En face de l’Université Gamal Abdel Nasser de Conakry, haut lieu du savoir et symbole de l’élite intellectuelle, un spectacle désolant interpelle.
Tandis qu’une sexagénaire, arborant un gilet et balai en main, s’efforce de regrouper les déchets le long de la clôture, à quelques mètres seulement s’élève un amas d’ordures nauséabondes, (cartons vides, bidons d’huile usagés, résidus de combustion, sacs abandonnés… ), une scène qui contraste violemment avec les efforts visibles de propreté.
Selon un habitant ayant requis l’anonymat, la responsabilité incombe en grande partie aux riverains : « Autrefois, il y avait un dépotoir ici. Depuis sa suppression, certains refusent de s’abonner aux services de collecte et viennent, la nuit, déposer leurs ordures clandestinement. C’est inacceptable. »
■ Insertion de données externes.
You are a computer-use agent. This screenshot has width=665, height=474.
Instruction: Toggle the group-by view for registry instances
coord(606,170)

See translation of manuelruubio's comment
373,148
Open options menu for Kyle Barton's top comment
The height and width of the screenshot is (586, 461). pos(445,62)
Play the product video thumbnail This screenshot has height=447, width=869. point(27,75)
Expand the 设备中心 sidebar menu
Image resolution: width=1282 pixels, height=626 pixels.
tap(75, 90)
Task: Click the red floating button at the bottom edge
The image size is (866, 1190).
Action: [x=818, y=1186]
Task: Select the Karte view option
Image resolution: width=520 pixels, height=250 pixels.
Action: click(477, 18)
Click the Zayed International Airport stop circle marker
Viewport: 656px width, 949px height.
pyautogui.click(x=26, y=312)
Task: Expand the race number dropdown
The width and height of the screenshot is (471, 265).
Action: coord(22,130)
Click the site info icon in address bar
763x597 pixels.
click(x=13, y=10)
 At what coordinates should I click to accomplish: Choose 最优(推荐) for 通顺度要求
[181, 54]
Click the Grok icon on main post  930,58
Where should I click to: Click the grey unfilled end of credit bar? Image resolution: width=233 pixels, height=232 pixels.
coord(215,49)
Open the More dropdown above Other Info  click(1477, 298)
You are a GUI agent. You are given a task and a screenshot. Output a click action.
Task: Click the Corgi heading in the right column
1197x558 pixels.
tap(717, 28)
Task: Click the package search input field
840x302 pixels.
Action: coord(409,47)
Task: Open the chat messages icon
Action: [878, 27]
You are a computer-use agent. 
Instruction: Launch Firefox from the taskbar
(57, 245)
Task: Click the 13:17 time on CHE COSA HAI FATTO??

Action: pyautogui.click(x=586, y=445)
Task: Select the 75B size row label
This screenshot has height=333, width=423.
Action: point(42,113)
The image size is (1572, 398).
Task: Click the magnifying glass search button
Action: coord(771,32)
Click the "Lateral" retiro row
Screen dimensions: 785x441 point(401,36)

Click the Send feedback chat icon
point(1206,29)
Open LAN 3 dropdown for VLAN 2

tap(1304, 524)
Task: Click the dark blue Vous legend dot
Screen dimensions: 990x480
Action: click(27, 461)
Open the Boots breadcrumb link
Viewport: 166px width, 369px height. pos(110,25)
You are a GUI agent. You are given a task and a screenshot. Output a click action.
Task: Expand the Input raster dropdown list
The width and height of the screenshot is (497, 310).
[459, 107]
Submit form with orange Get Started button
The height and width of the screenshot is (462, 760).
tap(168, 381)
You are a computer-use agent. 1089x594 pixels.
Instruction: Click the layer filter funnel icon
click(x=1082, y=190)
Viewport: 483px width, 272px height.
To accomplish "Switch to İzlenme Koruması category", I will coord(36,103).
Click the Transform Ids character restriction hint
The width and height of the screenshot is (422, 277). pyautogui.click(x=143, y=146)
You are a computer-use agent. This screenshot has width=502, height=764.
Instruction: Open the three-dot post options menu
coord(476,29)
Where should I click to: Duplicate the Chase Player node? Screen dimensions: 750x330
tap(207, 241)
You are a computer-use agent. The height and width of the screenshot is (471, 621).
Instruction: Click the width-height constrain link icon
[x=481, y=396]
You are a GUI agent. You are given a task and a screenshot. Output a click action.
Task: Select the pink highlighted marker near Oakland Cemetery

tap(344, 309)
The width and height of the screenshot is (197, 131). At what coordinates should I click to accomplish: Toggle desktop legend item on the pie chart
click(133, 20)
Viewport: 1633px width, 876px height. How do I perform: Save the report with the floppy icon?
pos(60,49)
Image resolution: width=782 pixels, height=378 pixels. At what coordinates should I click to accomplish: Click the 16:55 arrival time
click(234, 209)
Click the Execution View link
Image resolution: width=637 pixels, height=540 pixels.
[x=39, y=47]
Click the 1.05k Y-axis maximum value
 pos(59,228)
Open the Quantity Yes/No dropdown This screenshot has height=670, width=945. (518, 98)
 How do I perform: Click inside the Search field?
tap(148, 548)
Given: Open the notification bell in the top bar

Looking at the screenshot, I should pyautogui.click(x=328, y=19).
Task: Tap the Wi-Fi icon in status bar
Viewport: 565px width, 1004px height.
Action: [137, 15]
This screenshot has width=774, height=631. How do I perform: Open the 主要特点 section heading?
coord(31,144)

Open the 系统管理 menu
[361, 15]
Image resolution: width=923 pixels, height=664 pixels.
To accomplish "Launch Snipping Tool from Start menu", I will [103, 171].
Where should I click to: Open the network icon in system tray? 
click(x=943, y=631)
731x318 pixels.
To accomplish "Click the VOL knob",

Malgré les initiatives du gouvernement pour assainir Conakry, l’incivisme persiste et freine les progrès. Ce point précis, situé en face d’une institution fréquentée au quotidien par étudiants, enseignants et visiteurs étrangers, devient une vitrine négative de la capitale.
À l’approche des grandes pluies, l’urgence est réelle. Il est impératif de responsabiliser les citoyens et de renforcer les contrôles pour mettre fin à cette situation qui ternit l’image de ce temple du savoir.